Страница 65 из 82
Стараясь протолкнуть ратификацию договора ОСВ-2, опасного для нашего государства, кое-кто во властных структурах РФ и днесь выдвигает аргументы о «выработке ресурса надежности» тех ракет. В апреле 1998 года было решено произвести контрольный пуск РС-20, которая простояла на боевом дежурстве 20 лет. И что же? Расчет подполковника В. Пушистова после того пуска напрочь испортил настроение кое-кому из тех структур. Ракета, рванув с испытательного космодрома Байконур, прошла до мишенного поля Камчатского полигона и сокрушила все десять целей, выделенных для ее десяти боеголовок. Вот о чем нынче-то помалкивают!..
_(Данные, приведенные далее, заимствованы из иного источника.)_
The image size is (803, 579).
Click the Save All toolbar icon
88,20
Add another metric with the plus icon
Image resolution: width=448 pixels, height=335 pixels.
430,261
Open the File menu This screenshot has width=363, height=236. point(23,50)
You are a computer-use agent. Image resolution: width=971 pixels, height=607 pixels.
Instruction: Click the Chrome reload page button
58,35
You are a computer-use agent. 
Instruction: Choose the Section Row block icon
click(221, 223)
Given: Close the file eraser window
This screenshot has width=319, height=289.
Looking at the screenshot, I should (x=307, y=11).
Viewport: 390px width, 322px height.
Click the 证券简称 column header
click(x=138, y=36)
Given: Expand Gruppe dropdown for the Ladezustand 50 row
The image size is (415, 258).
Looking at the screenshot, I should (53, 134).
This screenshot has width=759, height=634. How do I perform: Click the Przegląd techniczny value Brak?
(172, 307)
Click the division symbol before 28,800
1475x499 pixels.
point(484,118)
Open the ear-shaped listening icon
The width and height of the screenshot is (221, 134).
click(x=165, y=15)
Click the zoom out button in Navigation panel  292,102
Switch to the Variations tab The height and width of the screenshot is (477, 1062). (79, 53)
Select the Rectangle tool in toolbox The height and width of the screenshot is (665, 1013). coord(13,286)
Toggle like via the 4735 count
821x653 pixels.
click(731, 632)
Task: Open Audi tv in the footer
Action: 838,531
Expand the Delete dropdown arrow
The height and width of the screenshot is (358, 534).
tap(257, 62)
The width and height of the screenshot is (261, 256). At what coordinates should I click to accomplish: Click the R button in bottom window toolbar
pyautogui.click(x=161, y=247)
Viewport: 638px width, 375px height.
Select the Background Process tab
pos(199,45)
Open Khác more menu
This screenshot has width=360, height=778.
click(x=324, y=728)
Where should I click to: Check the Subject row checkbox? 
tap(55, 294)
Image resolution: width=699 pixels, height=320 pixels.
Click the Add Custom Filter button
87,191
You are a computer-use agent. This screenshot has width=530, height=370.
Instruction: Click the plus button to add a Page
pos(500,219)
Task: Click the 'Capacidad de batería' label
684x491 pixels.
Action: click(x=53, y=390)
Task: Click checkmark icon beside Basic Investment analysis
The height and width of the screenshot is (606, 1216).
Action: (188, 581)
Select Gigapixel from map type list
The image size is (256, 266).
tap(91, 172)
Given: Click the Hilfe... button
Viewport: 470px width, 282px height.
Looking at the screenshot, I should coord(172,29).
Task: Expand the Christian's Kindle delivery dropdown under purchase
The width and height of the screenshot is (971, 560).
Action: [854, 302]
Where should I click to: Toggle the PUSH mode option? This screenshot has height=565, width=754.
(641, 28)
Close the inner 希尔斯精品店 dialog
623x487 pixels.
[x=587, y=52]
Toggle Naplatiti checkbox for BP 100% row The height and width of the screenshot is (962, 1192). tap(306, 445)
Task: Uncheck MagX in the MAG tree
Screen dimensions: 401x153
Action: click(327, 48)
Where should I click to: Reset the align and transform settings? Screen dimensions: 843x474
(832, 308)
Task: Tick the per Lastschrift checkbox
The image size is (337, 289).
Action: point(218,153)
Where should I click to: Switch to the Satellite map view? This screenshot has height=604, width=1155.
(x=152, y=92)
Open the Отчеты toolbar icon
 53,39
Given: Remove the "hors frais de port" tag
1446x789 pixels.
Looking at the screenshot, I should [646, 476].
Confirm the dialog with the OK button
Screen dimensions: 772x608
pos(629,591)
А тогда у летчика Ментюкова состоялся лишь телефонный разговор с генералом Савицким. То ли ради профессионального любопытства — как там пилот на высоте в два десятка километров без гермошлема да без высотно-компенсирующего костюма чувствует себя, то ли в душе сиятельного генерала что-то все же сработало — как-никак человека на верную смерть посылал, — он спросил Ментюкова о его самочувствии.
— Хоть и ломило у меня косточки, но ответил я высокому начальству, что все хорошо, — рассказывает Игорь Андреевич и припоминает, как Савицкий в конце разговора по поводу рухнувшего американского самолета заметил: «Спасибо. Без тебя бы он ушел…»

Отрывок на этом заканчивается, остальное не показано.